Social Panic, Institusi Pendidikan dan Upaya Mendisiplinkan Masyarakat

Social Panic, Institusi Pendidikan dan Upaya Mendisiplinkan Masyarakat

Masyarakat kita sedang stress, tertekan dan takut akibat dari pandemi Corona. Level pandemi sudah lampu merah, lonjakan jumlah pasien tak terkendali. Hingga artikel ini ditulis (26/3/2020) terdapat 790 kasus dan 58 orang di antaranya meninggal dunia. Pantas, masyarakat luas sudah merasa cemas dengan situasi ini. Di beberapa kota, rutinitas masyarakat dibatasi, sebagai respon untuk mencegah penyebaran pandemi. 

Ada tiga kondisi masyarakat sebagai dampak dari virus Corona ini. Pertama, orang-orang yang didiagnosis positif, akan terjadi “pengucilan” yang dilakukan masyarakat, sebagai respon psikologis seolah Corona ini adalah wabah sangat berbahaya. Hal serupa pada penderita, bisa merasa tidak percaya diri karena terisolir oleh masyarakat. 

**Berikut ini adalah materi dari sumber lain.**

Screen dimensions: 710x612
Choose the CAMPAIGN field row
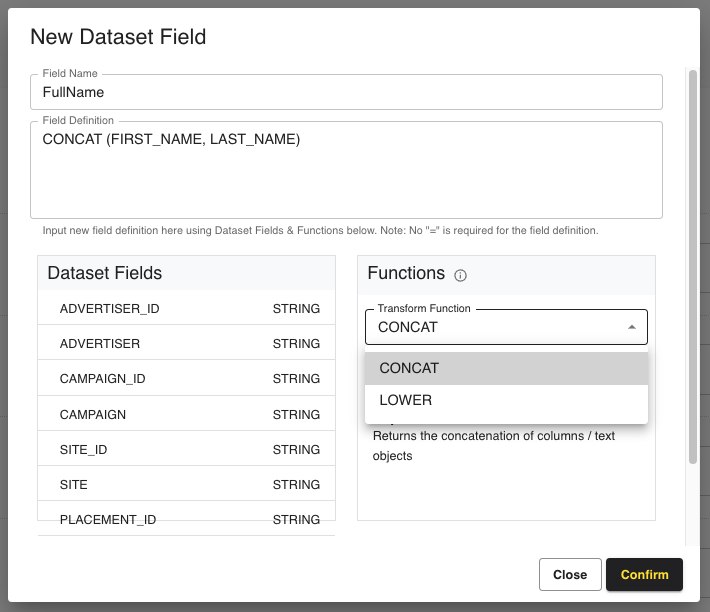186,414
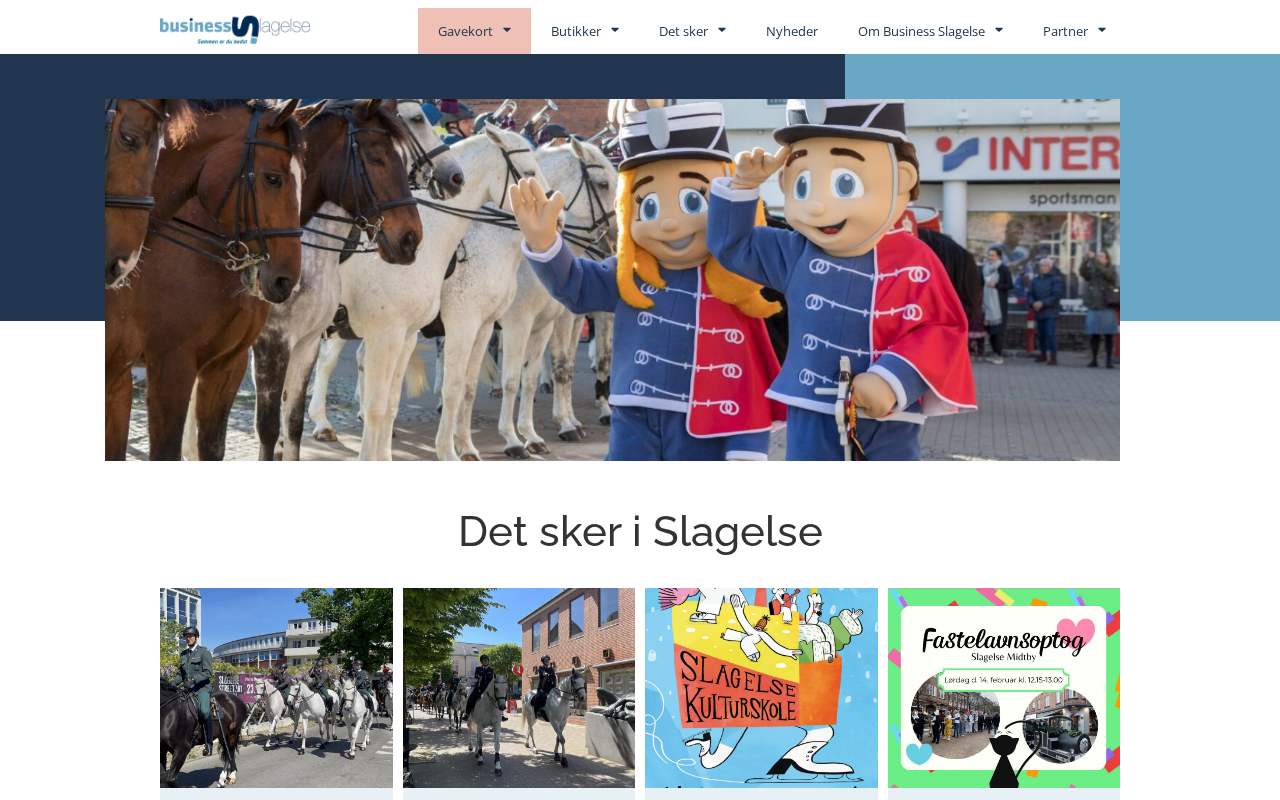Open the Nyheder menu item
The height and width of the screenshot is (800, 1280).
coord(792,31)
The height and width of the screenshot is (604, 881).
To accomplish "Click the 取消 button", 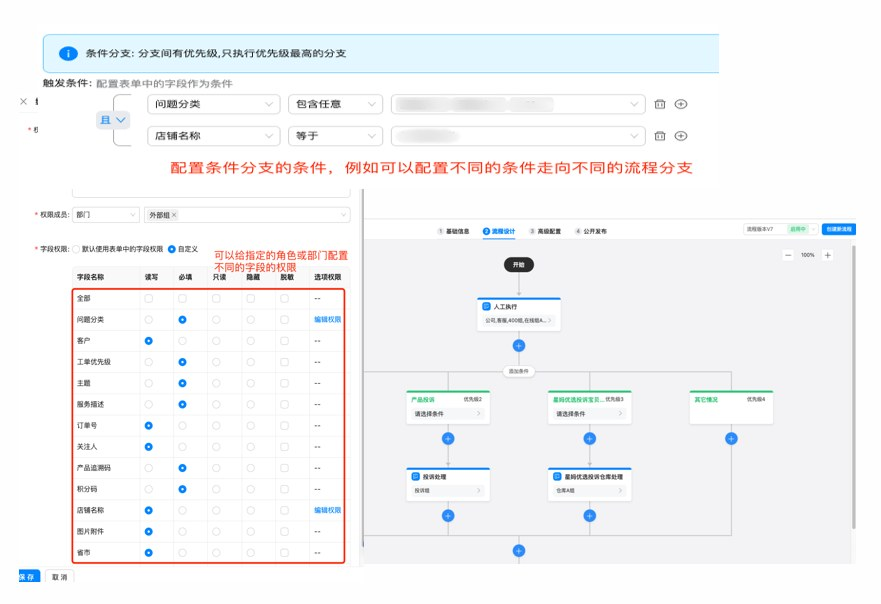I will pyautogui.click(x=60, y=577).
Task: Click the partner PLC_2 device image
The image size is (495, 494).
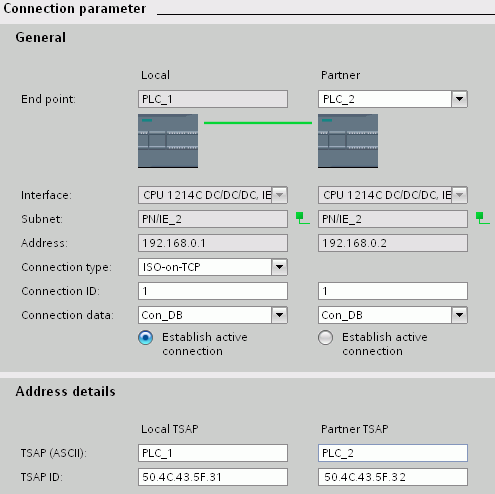Action: (348, 141)

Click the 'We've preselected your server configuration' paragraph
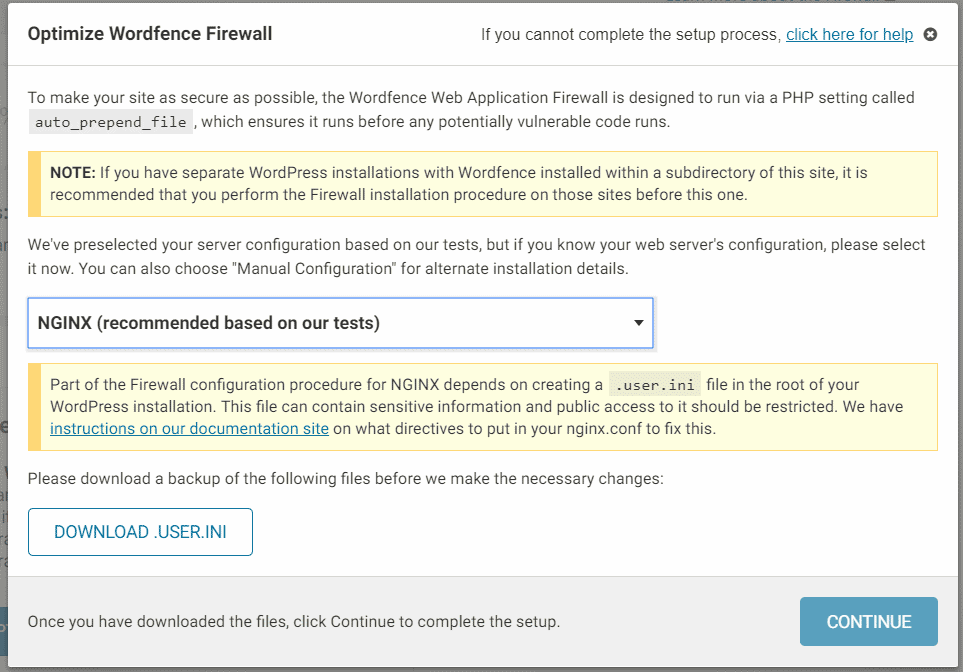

Kedua, adanya sikap ketidakterbukaan dalam diri penderita untuk mengungkap permasalahan yang dihadapi. Ketiga, adanya gejala obsesif dan gangguan mental yang menyebabkan penderita merasa tidak nyaman dan cemas. 

Pada level ini, Kecemasan akibat pandemi Corona masih dalam ambang normal, sebab pemerintah pusat dan daerah mampu berkoordinasi dalam menyuplai kebutuhan dasar masyarakat. Kita belum menghadapi keadaan terparah, seperti buying punic di negara-negara lain. Saya berharap, masyarakat kita tidak menghadapai kondisi serupa. Sekali lagi, dari sisi psikologis, masyarakat kita tidak akan menghadapi kondisi yang “brutal”.

Keadaan ini bisa dicegah, apabila kebijakan pemerintah terkait antisipasi penyebaran wabah Covid-19 memberi rasa aman terutama pada masyarakat. 

Apakah kebijakan pemerintah terkait upaya pencegahan pandemi sudah berjalan baik hingga saat ini? Saya melihat, kebijakan pemerintah belum maksimal terkait formulasi penanganan, karena di tingkat lokal sekalipun belum tersentuh, terutama distribusi alat deteksi Covid-19. Sehingga kondisi tersebut dapat menjadi stimulan psikologis “ketakutan massal”. 

Konteks Pendidikan

Bila dilihat dari sisi psikologi pendidikan, Pandemi Corona telah mengikis pakem normatif pendidikan berupa kekuatan emosional antara guru dan murid. Tentu dari sisi psikologis menjadi problematis di dunia pendidikan kita. Meskipun, di saat yang lain, metode daring, pembelajaran online harus dibiasakan sedini mungkin. 

Intinya, pada dasarnya pendidikan itu harus memenuhi kriteria dalam proses pembelajaran yaitu kognitif di mana peserta didik lebih mudah memahami dan mengerti akan proses uraian guru, apabila dilakukan komunikasi secara langsung sehingga pengembangan keilmuan  siswa akan lebih mudah. Dalam sisi afektif, tentu kita bisa lebih mudah melihat bagaimana perilaku dan sikap peserta didik. Kita akan kesulitan untuk melihat perilaku mahasiswa, bila sistem daring diterapkan. Sementara, dalam konteks psikomotorik, timbal-balik antara dosen dan mahasiswa jelas terganggu. 

Apa upaya kita untuk mencegah penyebaran pandemi Corona? 

Ada satu kunci penting yang perlu dipahami masyarakat yaitu kesadaran masyarakat dalam menyikapi wabah yang sedang melanda bangsa kita. Masyarakat hanya perlu mengikuti anjuran pemerintah dan sadar untuk hidup bersih. Dan di sisi lain, tetap membangun kesadaran religiusitas di mana agama secara psikologis memberi kita pengetahuan bahwa wabah yang melanda dunia merupakan ujian dari sang Pencipta.